**TASK DIRECTIONS**
Go through the records below line by line, counting those that contain the word "green"; answer with the count only.

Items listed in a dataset
****************

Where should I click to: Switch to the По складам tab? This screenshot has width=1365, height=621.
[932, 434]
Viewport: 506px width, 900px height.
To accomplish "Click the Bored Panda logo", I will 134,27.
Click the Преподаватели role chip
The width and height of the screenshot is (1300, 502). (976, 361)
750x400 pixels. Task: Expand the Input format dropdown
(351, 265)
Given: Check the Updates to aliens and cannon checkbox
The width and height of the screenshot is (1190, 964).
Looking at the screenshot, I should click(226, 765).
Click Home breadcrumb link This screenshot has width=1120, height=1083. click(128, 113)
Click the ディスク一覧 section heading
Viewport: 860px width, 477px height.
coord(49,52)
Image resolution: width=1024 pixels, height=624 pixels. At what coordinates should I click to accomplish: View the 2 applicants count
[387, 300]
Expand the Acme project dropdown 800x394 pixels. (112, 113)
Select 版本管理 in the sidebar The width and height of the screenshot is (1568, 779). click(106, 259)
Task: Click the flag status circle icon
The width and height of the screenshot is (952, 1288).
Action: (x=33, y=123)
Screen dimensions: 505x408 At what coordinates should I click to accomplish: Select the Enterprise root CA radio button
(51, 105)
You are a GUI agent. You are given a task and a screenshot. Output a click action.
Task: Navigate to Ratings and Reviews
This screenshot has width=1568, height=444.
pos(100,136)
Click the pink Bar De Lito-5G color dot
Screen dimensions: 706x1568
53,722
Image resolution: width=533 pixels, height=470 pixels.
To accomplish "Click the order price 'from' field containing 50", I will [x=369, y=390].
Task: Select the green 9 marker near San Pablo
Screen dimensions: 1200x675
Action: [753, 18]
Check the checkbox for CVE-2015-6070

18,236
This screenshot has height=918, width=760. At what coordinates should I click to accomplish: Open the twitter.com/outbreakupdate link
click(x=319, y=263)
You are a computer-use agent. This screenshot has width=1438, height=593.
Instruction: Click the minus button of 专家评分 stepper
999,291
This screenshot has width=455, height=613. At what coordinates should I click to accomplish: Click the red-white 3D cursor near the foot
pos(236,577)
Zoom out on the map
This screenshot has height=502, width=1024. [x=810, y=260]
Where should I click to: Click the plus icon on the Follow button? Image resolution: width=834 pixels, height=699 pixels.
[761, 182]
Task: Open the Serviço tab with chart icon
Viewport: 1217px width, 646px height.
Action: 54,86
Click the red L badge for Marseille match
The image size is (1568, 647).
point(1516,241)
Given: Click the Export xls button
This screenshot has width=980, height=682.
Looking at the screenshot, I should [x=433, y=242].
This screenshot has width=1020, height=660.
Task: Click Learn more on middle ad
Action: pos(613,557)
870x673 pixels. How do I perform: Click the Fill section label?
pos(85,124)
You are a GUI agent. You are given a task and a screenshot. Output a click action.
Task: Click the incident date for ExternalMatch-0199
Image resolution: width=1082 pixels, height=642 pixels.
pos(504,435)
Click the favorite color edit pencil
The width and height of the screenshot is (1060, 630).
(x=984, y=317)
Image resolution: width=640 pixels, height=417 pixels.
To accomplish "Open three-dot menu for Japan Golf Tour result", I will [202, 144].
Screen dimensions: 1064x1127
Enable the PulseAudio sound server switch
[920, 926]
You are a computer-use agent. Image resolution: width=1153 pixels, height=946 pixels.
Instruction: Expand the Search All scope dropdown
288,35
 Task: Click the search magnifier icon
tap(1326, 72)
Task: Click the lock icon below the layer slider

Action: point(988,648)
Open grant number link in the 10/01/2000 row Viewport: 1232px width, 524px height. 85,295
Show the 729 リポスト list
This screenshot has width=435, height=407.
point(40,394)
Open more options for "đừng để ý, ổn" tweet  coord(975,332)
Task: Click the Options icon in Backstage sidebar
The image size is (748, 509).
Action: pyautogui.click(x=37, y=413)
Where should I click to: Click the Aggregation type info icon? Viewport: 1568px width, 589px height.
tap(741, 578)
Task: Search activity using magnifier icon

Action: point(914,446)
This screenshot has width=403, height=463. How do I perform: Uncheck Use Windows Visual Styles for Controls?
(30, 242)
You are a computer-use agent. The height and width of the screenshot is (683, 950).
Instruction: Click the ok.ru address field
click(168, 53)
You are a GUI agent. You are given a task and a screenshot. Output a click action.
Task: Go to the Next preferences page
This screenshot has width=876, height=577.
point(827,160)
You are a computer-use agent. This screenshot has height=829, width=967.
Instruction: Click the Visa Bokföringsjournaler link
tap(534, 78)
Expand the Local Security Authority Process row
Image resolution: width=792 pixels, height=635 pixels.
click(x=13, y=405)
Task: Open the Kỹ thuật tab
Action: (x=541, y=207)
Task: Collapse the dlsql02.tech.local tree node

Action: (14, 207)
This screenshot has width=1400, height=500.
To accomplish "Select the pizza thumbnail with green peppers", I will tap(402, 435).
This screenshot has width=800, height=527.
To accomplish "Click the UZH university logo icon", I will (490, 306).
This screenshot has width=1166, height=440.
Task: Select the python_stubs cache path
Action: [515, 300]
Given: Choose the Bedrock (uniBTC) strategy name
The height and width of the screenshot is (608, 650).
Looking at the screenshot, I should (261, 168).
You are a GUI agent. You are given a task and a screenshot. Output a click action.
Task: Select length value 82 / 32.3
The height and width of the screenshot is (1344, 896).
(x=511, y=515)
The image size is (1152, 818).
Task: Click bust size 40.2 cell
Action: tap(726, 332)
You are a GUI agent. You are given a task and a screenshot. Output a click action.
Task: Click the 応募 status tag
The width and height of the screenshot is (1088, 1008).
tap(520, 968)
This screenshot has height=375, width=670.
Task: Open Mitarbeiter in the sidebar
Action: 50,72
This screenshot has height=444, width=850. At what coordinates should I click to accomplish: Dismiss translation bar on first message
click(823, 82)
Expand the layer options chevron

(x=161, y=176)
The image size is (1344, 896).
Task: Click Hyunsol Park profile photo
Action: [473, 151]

****************

**EXPECTED ANSWER**
2